Evans’ sales acumen earned him the title of "master manager" for seven straight years (1992-99), and it led to a fortuitous meeting with Kings general manager Sam McMaster.
McMaster had been Evans’ hockey and baseball coach in his youth, and while picking up his brother at the airport in Los Angeles, Evans had a chance meeting with McMaster. The old friends caught up, and soon after, McMaster bought a car from Evans. That led to a renewed relationship with the Kings.
Evans, along with Jim Fox, Ian Turnbull and Pete Demers, helped found the Kings’ alumni association. Through Evans, Martin Cadillac would trade cars for commercial time on the Kings’ broadcasts, an arrangement that, in the late 90s, led Evans to do a 30-second commercial with Nickson.

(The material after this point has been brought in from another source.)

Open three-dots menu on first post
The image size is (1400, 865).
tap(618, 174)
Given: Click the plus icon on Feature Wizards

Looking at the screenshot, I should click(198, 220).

Evans went to the Forum and chatted with Nickson, whose partner at the time, Mike Allison, was temporarily away because of a family situation. Evans offered to fill in, on a one-game basis, and the seeds of a partnership were formed. During the 1998-99 season, Cammi Granato -- Nickson’s partner -- missed some games due to her playing career, and Evans filled in.
In the meantime, Evans parlayed his success in selling cars into a Kings-related role. The management of then-newly opened STAPLES Center (in 1999) hired Evans to oversee the sales of its premier seats, and the management of HealthSouth Training Center -- now known as Toyota Sports Center -- hired Evans as its first general manager when the practice (and public-skating) facility opened in 2000.
"I was wearing three hats for a while," Evans said.
The training center is practically Evans’ second home. At any hour of the day, Evans is liable to be on the ice, instructing children and women in the basics of skating and hockey. Evans recalled the early days, when he was so busy that he wouldn’t bother to change into hockey gear, and would go onto the ice for lessons wearing his suit, tie and rented hockey skates.
Finally, in 1999, Evans took over as Nickson’s full-time partner on radio. At the end of this season, Evans is scheduled to call his 1,000th regular-season game. He has yet to miss a game.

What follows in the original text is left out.